• _Assignment_: How many lines in the material below include the string "screenshot"? Answer with the number only.

• _The records_:
Start of Block

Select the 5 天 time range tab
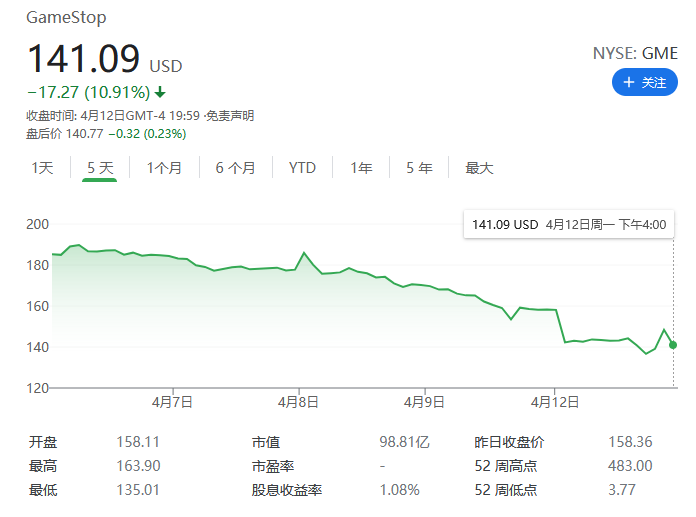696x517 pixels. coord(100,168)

End of Block
Start of Block

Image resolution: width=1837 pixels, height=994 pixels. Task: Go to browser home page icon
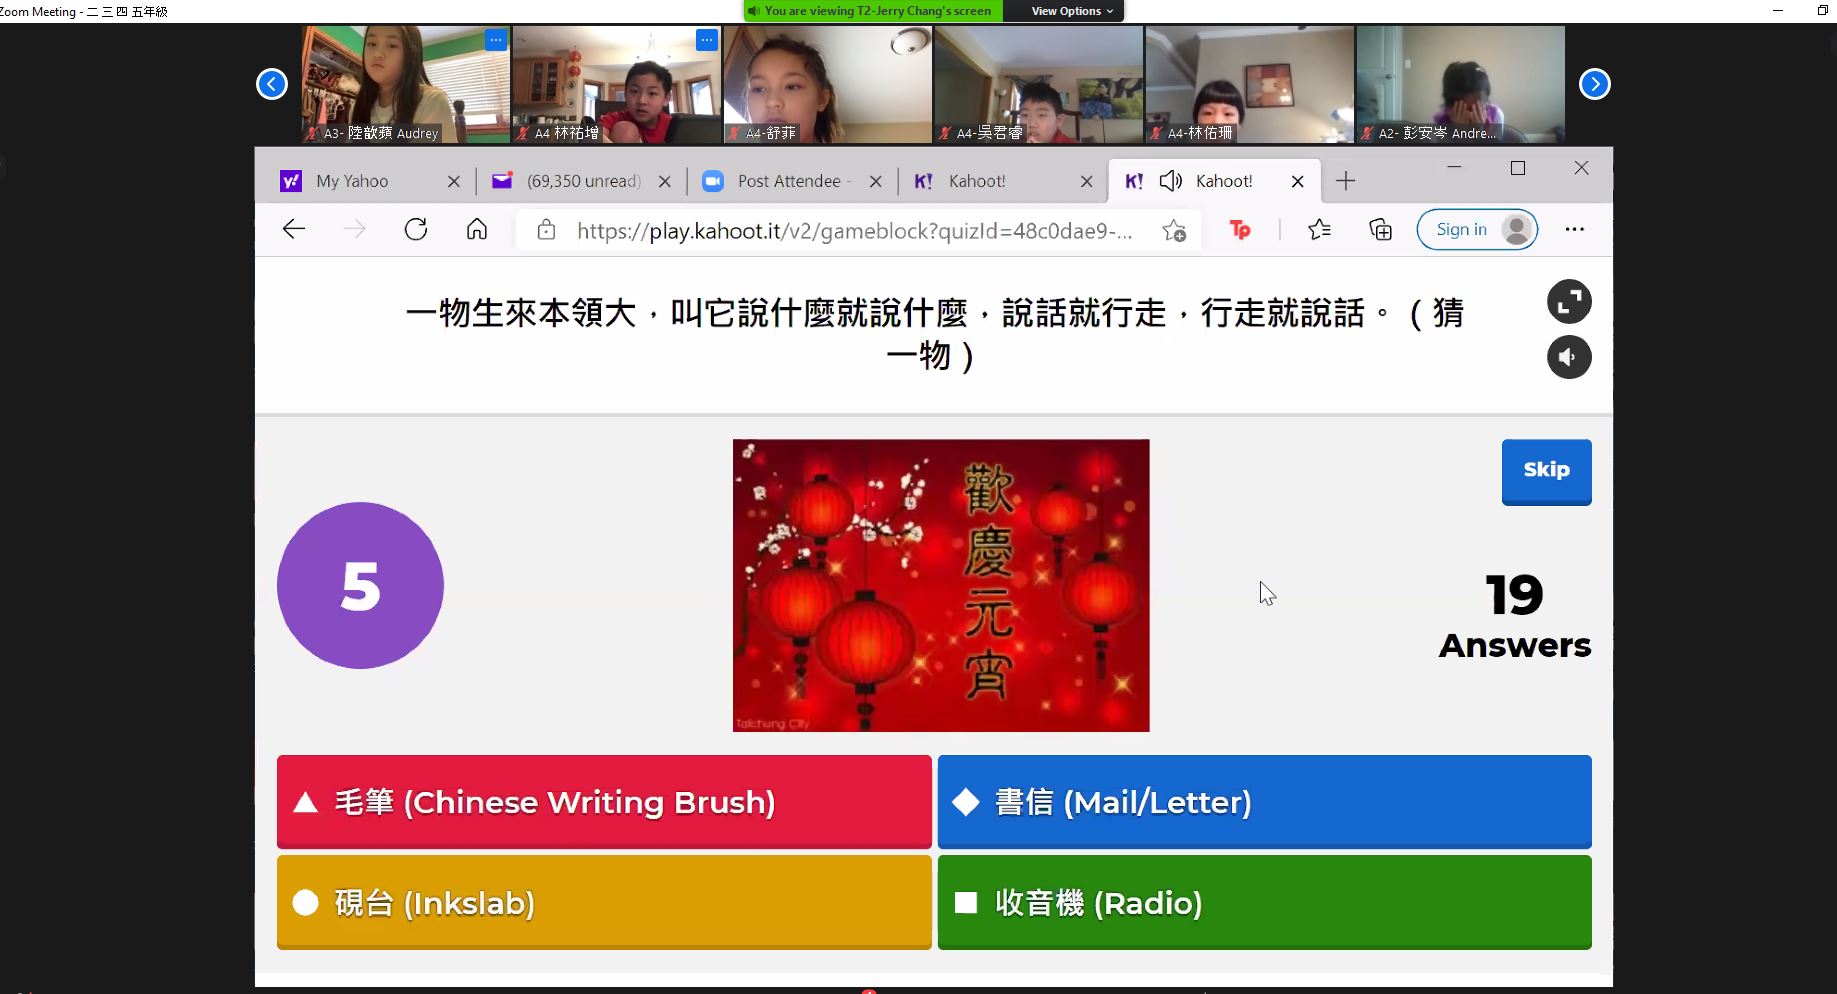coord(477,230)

End of Block
Start of Block

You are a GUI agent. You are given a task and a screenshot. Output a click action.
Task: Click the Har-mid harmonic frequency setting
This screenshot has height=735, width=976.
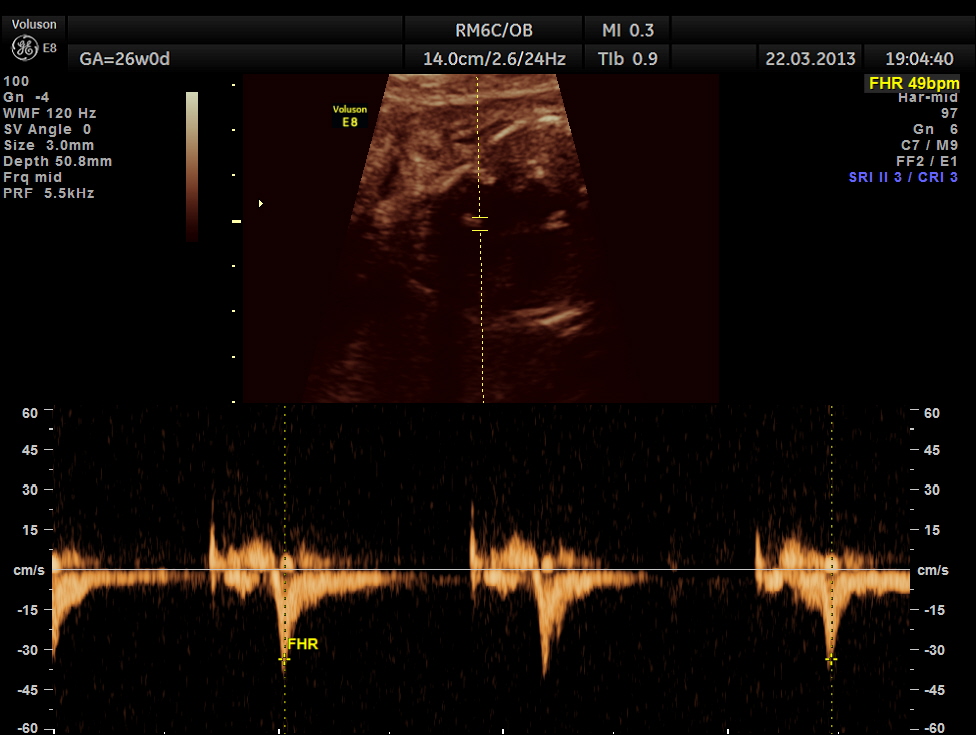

End of Block

• _Solution for this exercise_: 2